I have a web app running with IIS6 and ActiveState Perl 5.8.8 that authenticates a user against an AD server using Net::LDAP. If the log in is successful, I would like to redirect to another perl script that runs as this user. Is such a think possible?
Thanks.
I should note that I’m not really familiar with Perl running on IIS, but I believe what I have to say should apply to it since it’s a fairly fundamental part of IIS.
Generally anonymous requests to IIS run under the identity of the account set up for the anonymous user on that web server. This is actually done by the system account (or other high-privilege account having the SE_TCB_NAME priv) impersonating the identity of the anonymous account.

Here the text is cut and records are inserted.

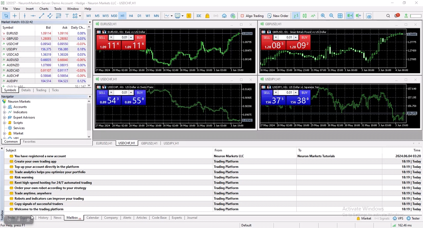Toggle Algo Trading on
This screenshot has width=423, height=228.
[x=252, y=16]
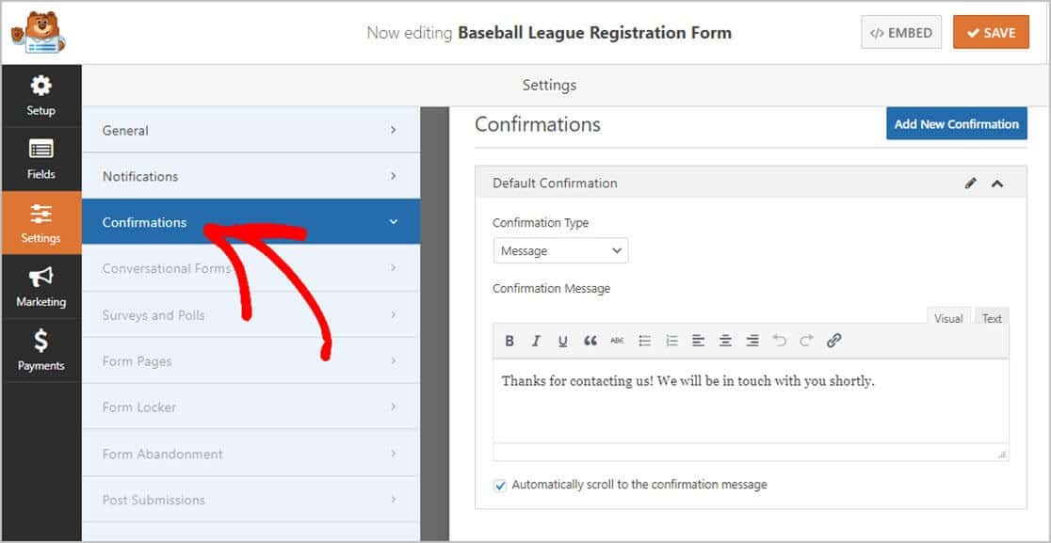Open the Marketing section via the megaphone icon

pyautogui.click(x=41, y=285)
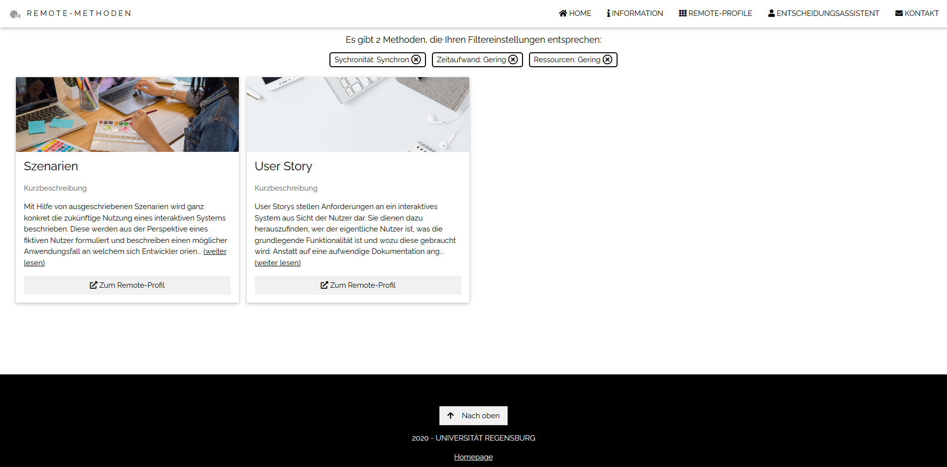Click the up-arrow icon in Nach oben
This screenshot has height=467, width=947.
click(450, 415)
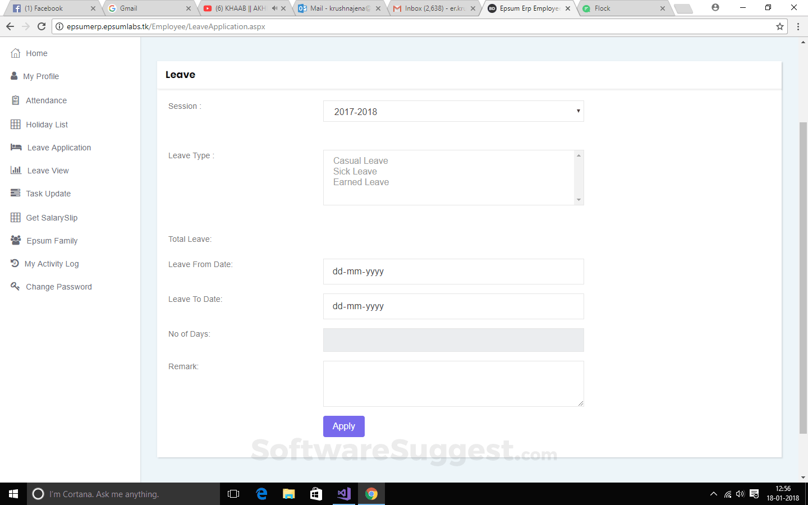Screen dimensions: 808x505
Task: Click the Leave Type list's down scroll arrow
Action: pyautogui.click(x=579, y=200)
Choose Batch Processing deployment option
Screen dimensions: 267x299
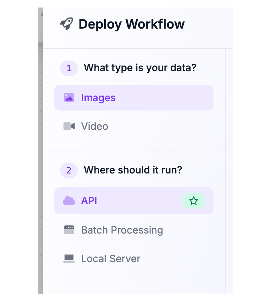click(122, 230)
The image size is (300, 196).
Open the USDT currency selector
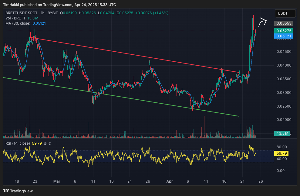[x=285, y=13]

If the client is authenticated then, at the start of the request, the IIS worker thread will revert to its real identity, then impersonate the account that the client authenticated with.

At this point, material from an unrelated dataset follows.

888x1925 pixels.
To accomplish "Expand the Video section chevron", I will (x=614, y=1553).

This means that if your clients are authenticated using either basic authentication or using the IIS integrated authentication then any script they access via the server will run on that server under the security account that they authenticated with.
This does require the IIS server to be part of the same domain / AD structure as the users.
On older (IIS4 and early IIS5) you could use an in-process COM component that called the RevertToSelf API (in advapi32.dll) followed by LogonUser and ImpersonateLoggedOnUser to change the security context that the script was running under. I’m pretty sure this no longer works (and was, anyway, a pretty egregious hack that I absolutely never, ever used in a live environment. Not once. Honest)
I’m not sure that running scripts under a security context specified at runtime is possible with IIS6. I’ll have a poke around and see what I can find.
Interesting and Thanks for the quick reply.
I’m doing my authenticating completely outside of IIS within the perl script. Excuse the newbish question, but how does one do the integrated authentication? I’m trying to avoid the pop-up generated window as my login is an HTML form.
In the IIS admin MMC snap-in right-click on the web site you want to configure and select “Properties” from the context menu. Go to the Directory Security tab and click on the Edit… button in the “Anonymous access and authentication control” section (topmost).
This will open the Authentication Methods dialogue. In the lower section you can check the “Integrated Windows authentication” checkbox to enable the integrated authentication. To force users to authenticate you can either uncheck the “Anonymous access” checkbox on the section above or you can deny the anonymous user (normally IUSR_<computername>) access to the webserver files.
You can force authentication on only certain parts of your website by just using the NTFS file permissions rather than totally denying anonymous access.
Integrated authentication uses a challenge/response system that relies on keeping the HTTP connection open during the process. Because of this it will tend to fail when going through proxies etc.